In the immediate aftermath of superstorm Sandy, New York mayor Michael Bloomberg insisted the event would go ahead, would lift spirits and generate income for the city – it is worth about $340 million (€265 million) to New York annually.
However, last week concern mounted that the race would divert resources from efforts to help flood-ravaged parts of the city and Mr Bloomberg opted to cancel the event last Friday.
Assistant race director of the Dublin event Eugene Coppinger said it was “absolutely right” that the New York marathon was cancelled, although he suggested the announcement could have been made earlier in the week.
He confirmed that the Dublin marathon organising committee planned to hold an invitation-only marathon later this a month to accommodate more Irish runners who were due to race in New York.
“A lot of people who were planning to run in New York have collected a lot of money for charity and they might feel guilty accepting that money if they don’t complete a marathon,” Mr Coppinger added. “That is why we want to give them that opportunity.
He said there had been discussions between the Dublin and New York organisers over the weekend and it had been agreed that runners who took part in the Phoenix Park event “will race in their New York vests and will be given the New York medals”.

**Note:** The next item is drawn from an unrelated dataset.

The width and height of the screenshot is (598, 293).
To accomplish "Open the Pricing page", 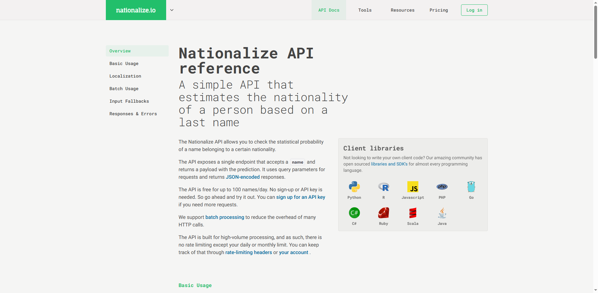I will (438, 10).
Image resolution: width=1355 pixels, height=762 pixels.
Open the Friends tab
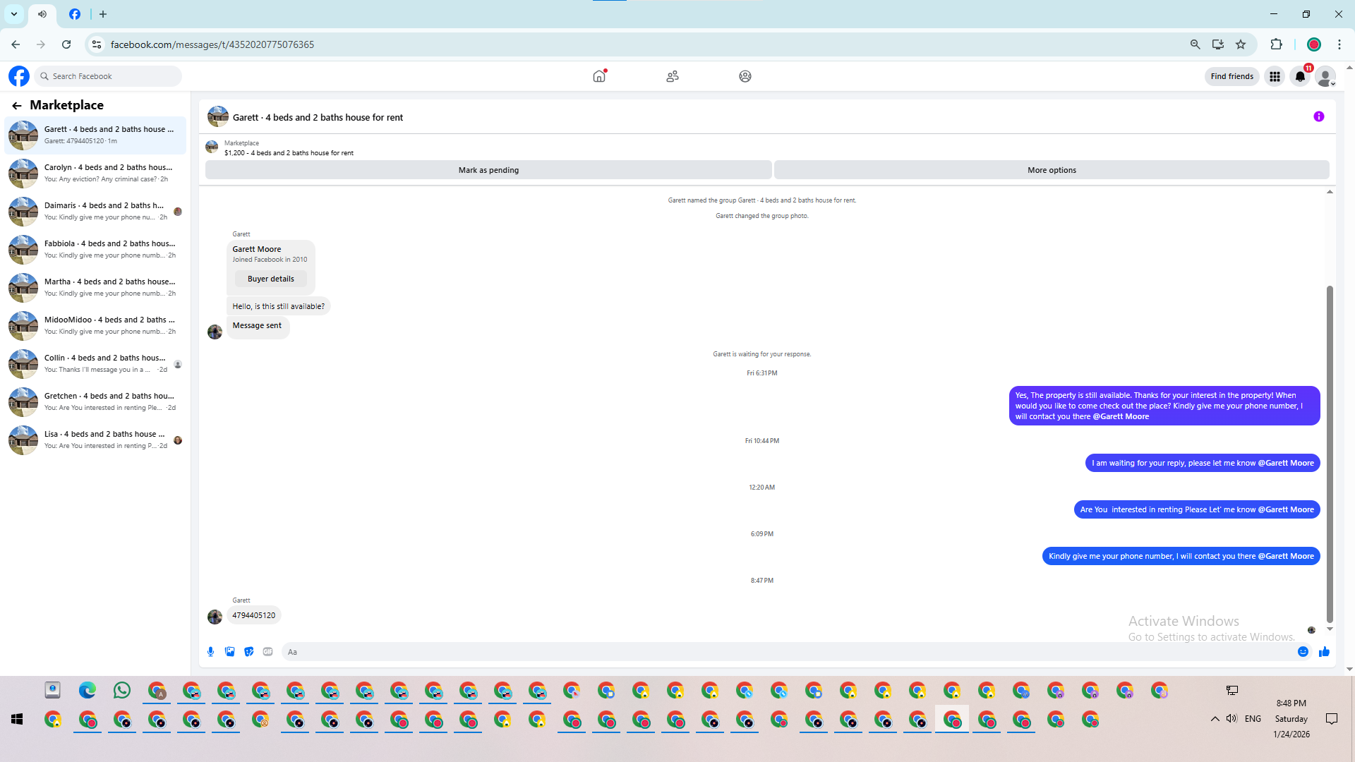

Race organisers have a very strict no-refund policy. However a spokeswoman said that those runners who had been due to run in the New York marathon would be given the chance to race in the city’s prestigious event at some point in the next five years if they wished. About 140,000 runners applied for one of the 47,000 spots in the race.
Former athlete Eamonn Coghlan was in New York heading up a team of runners who planned to race to raise money for Our Lady’s Children’s Hospital in Crumlin. “Everyone who was planning to run is obviously very disappointed but under the circumstances, there is no question but that the race had to be cancelled,” he said.
“We were staying in mid-town which was not too badly hit, but five or six blocks away people had no electricity for six days.”
Members of his team did the original marathon route of four laps around Central Park yesterday morning. The marathon course moved out of Central Park and into the five boroughs in 1976, as a way to invigorate a bankrupt city.
Nearly 2,000 athletes ran the Central Park route. The unofficial run was organised through Facebook on Saturday and dubbed the “Run Anyway New York City Marathon”.
Irish Times journalist Emmet Malone was in the city for the race. “There was an air of inevitability about the cancellation, but it should have happened sooner. People were getting very worked up about it on Friday and it has been very difficult to get information out of the organisers,” he said.